_Exercise instructions_:
a) In the commentary on the Fed below, by how much did US housing starts grow month-on-month in October?
b) What steps does the commentary on the Fed below say the FOMC has already taken? List them all.
c) Continue the commentary on the Fed's policy options from where it stops.

_Extracted text_:
· · · ·

By Philip Marey, senior US strategist at Rabobank
Georgia on the Fed’s mind?
Increasing speculation about possible further monetary policy measures by the Fed is holding down US treasury yields. Despite the improving outlook for Covid-19 vaccines the virus is resurging and we still have to bridge the period until vaccination can be rolled out. In the US, housing starts slowed down to 4.9% month-on-month in October from 6.3% in September. Meanwhile, building permits came to a standstill after growing by 4.7% a month earlier. So even the housing market seems to be slowing down in Q4.
If further fiscal policy measures remain absent, it would be up to the Fed to support the economic recovery. This comes at a time when the central bank’s arsenal is almost depleted. The FOMC has already cut the target range for the federal funds rate to the zero bound, promised to keep it there through at least 2023 and announced a strategy of average inflation targeting that would keep rates at zero long enough to make up for past undershoots of the inflation target. And the Fed does not want to take its policy rate into negative territory.
This means that options are limited. The easiest option is to make an upward adjustment to the Fed’s asset purchases. In contrast to policy rates, the FOMC has not given much forward guidance on asset purchases. This gives the Committee considerable flexibility and it can be done rather quickly. A more difficult option is yield curve control, which would still require a lengthy debate in the FOMC. Given the low levels of rates, the impact may also be limited. However, this can also be said about asset purchases. The reality is that the Fed is near the end of the road.

· · · ·

_Data section_:
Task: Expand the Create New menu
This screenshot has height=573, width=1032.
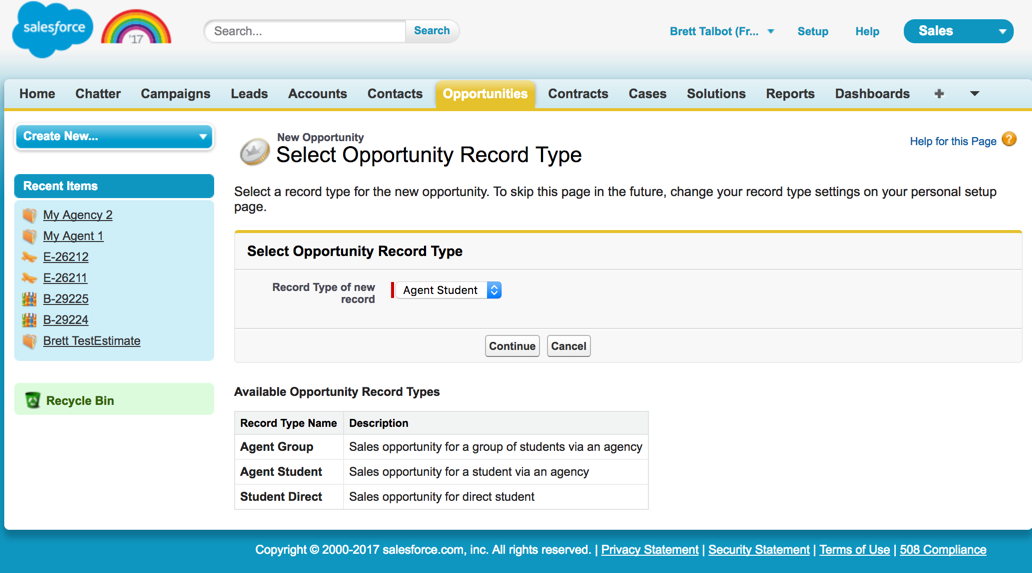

· · · ·

_Task-by-task outputs_:
a) 4.9%

b)
- Cut the target range for the federal funds rate to the zero bound
- Promised to keep it there through at least 2023
- Announced a strategy of average inflation targeting that would keep rates at zero long enough to make up for past undershoots of the inflation target

c)
What’s more, fiscal policy is more effective in the current circumstances than monetary policy. The economic recovery needs the spending powers of the government, not the lending powers of the Fed. In fact, President-Elect Biden has ambitious plans for expansive fiscal policy in the coming years. He wants to boost the economy by increasing government spending on education, R&D and infrastructure. The Democrats also want a sizeable fiscal stimulus in the near-term as a follow-up to the CARES Act. However, as we explained in Biden’s challenges, these plans will be difficult to carry out without a majority in both the House of Representatives and the Senate. While the Democrats kept their majority in the House – albeit reduced – they have yet to gain control of the Senate.
Although the Fed is politically neutral, and Powell a Republican, the FOMC would be helped by two Democratic victories in the Georgia run-off elections for the Senate on January 5. In this case the Republicans would be stuck at 50 seats and the next Vice President would be the tie-breaker. Still assuming that Biden will be inaugurated on January 20, giving the Democrats the upper hand in the Senate through Vice President Harris, this would open the door to a large fiscal stimulus package and more expansive fiscal policy in the coming years. This would reduce the burden on monetary policy.
However, if the Republicans manage to hold on to at least one of these two seats, the Senate is likely to shoot down the ambitious spending plans of the Democrats. This would leave the Fed is on its own.